3. That although suit was instituted upon said bond, as alleged in plaintiff's declaration, yet the same was not regular nor legal; nor had the plaintiff in the suit on the land bond any legal right of action against Gibson, the plaintiff in this suit, as surety for John C. Love upon his bond as executor, at the time of the institution of said suit; nor did the declaration therein contain any good and valid cause of action against Gibson; but the same might have been resisted and defeated. Yet that said Gibson did not resist said action, but permitted it to proceed against him, and allowed judgment to be taken without availing himself of the want of a proper cause of action, and of the absence of all legal claim and demand against him at that time as surety, as aforesaid. That therefore the plaintiff has waived, abandoned and lost all right of contribution and recourse against defendant as co-surety.

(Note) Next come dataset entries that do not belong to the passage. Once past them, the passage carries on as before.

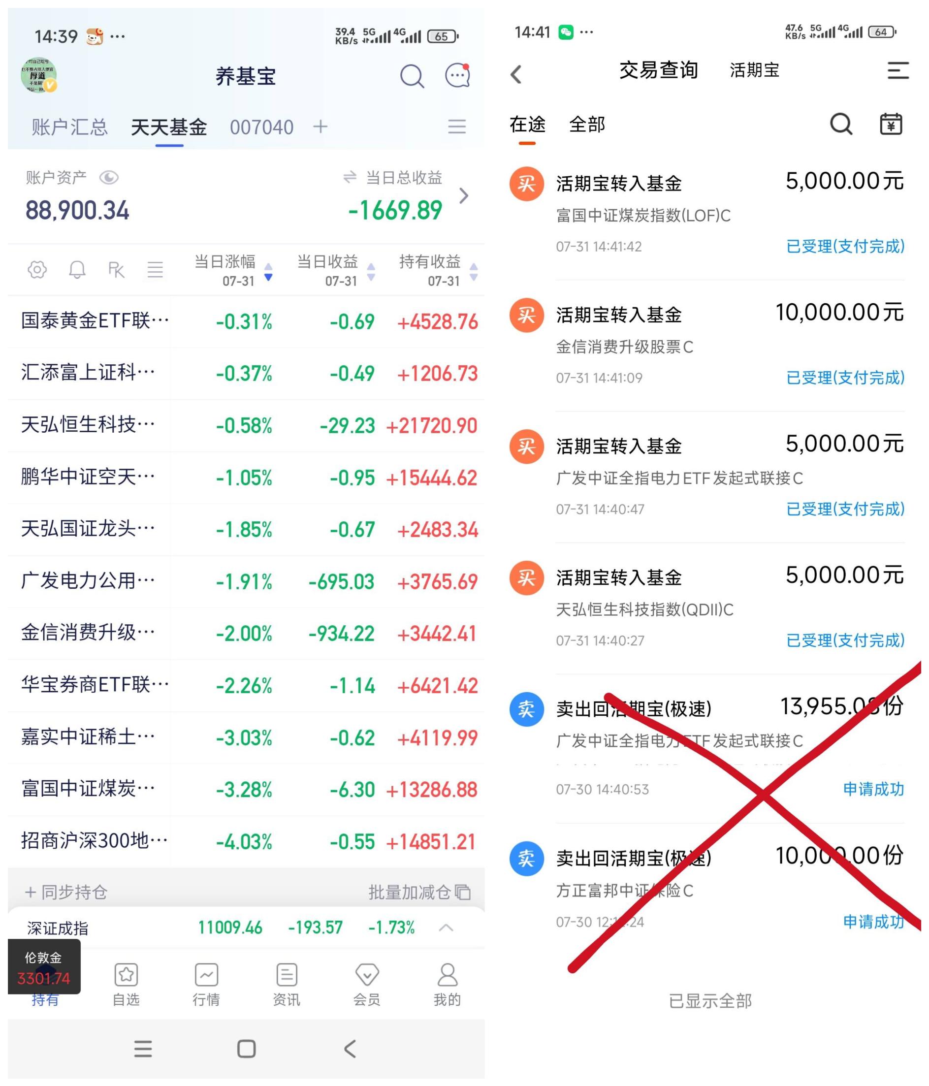
Task: Swap 当日总收益 display mode arrows
Action: [350, 177]
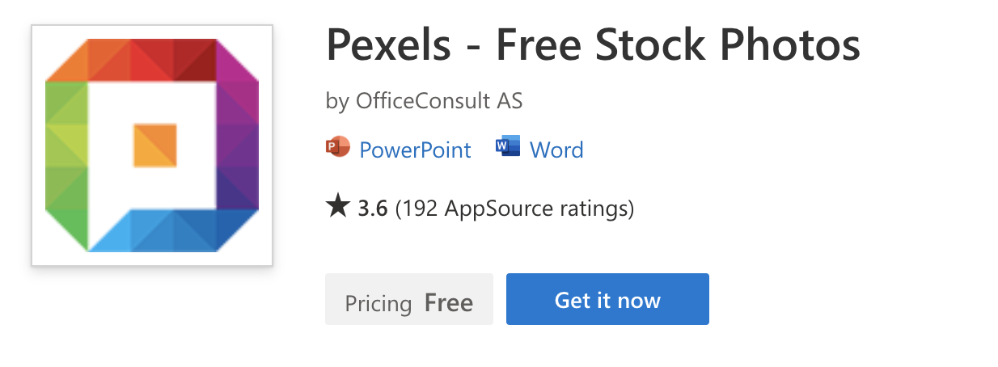Click the publisher name OfficeConsult AS
The image size is (998, 367).
pyautogui.click(x=439, y=102)
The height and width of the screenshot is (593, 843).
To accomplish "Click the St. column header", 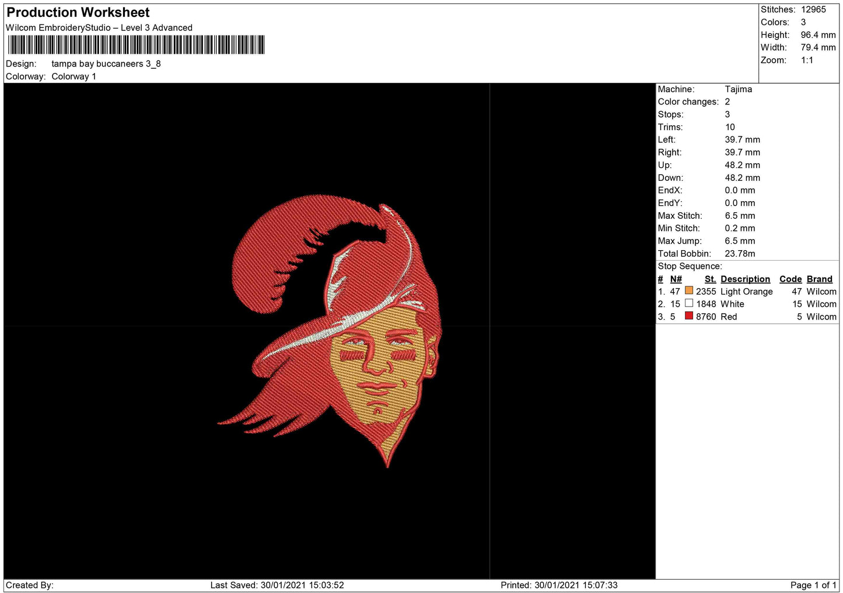I will (710, 279).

4. That though there was a suit against Gibson as surety on the bond, as alleged, yet it was wholly irregular and illegal, and might have been resisted and defeated, because the said suit was brought against Gibson, the surety, before recovery had against Love, the principal. Yet said Gibson, the plaintiff in this suit, did not resist said action but failed to make defence. Wherefore he has wholly lost all right to contribution and recourse against said defendant for any part of said bond not due nor payable by said sureties by law.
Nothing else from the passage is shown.